▸ **Task details**: Transcribe the entries that follow, every word as written, and drop the pictures.

▸ **Dataset**:
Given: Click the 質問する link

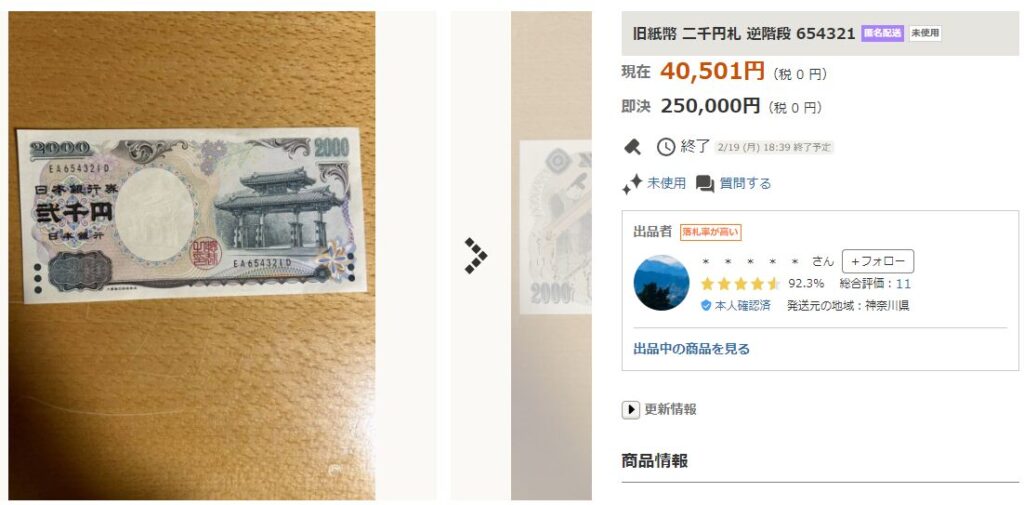Looking at the screenshot, I should tap(745, 184).
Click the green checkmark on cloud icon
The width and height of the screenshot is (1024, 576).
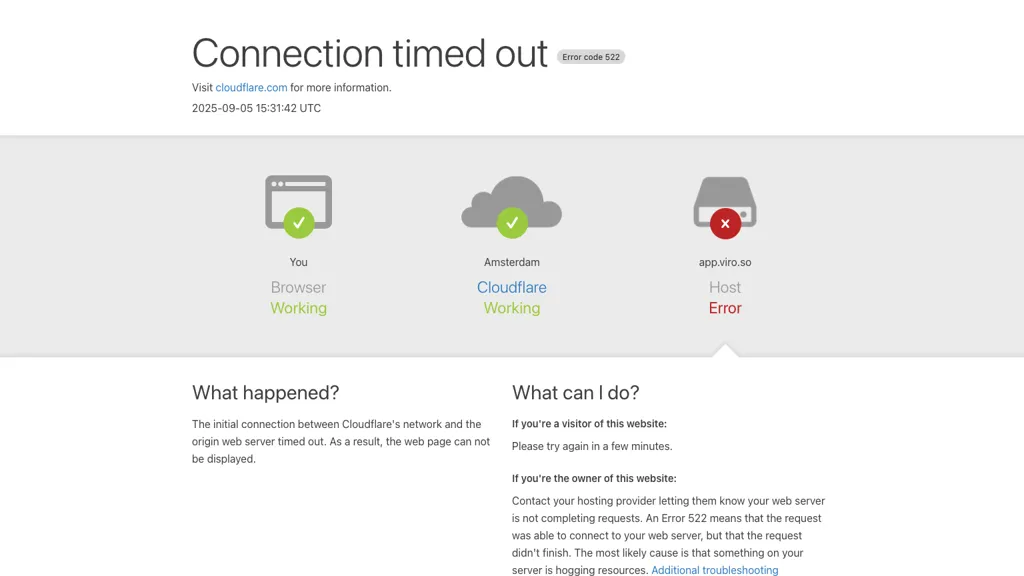click(x=512, y=223)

▸ **Response**:
Given: Click the 質問する link

Looking at the screenshot, I should tap(745, 184).
Click the green checkmark on cloud icon
The width and height of the screenshot is (1024, 576).
click(x=512, y=223)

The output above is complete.